*** Opening of STUDY MATERIAL ***
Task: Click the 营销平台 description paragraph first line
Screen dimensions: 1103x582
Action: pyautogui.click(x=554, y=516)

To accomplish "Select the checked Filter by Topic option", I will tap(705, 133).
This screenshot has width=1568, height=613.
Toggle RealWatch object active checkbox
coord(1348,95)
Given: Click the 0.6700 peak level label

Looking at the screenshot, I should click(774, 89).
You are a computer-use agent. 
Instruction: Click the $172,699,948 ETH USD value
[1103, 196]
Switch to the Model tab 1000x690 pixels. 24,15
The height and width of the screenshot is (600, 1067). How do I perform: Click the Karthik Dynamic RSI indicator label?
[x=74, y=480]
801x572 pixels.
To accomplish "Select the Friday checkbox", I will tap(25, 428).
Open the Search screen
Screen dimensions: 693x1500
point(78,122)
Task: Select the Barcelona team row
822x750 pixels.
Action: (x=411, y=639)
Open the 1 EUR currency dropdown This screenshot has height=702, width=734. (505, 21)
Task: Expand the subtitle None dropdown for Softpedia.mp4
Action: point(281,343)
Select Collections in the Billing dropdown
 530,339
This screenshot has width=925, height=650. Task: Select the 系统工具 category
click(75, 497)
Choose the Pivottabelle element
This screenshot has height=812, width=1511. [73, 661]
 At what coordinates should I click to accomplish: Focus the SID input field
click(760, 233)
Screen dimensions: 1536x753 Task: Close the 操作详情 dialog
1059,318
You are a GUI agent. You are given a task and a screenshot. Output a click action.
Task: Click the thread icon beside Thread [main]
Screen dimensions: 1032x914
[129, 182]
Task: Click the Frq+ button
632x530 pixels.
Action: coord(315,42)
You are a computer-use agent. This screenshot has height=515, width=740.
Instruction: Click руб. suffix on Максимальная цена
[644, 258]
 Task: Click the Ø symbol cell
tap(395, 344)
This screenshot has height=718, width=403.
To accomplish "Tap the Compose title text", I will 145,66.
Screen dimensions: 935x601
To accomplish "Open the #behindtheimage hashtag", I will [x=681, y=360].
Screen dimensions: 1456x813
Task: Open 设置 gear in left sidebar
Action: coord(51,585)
*** Close of STUDY MATERIAL ***
◆ **ASSIGNED TASK**:
Go through the listing above and copy each line that contains "computer".

◆ **TASK SOLUTION**:
You are a computer-use agent. 
You are a computer-use agent. This screenshot has height=515, width=740.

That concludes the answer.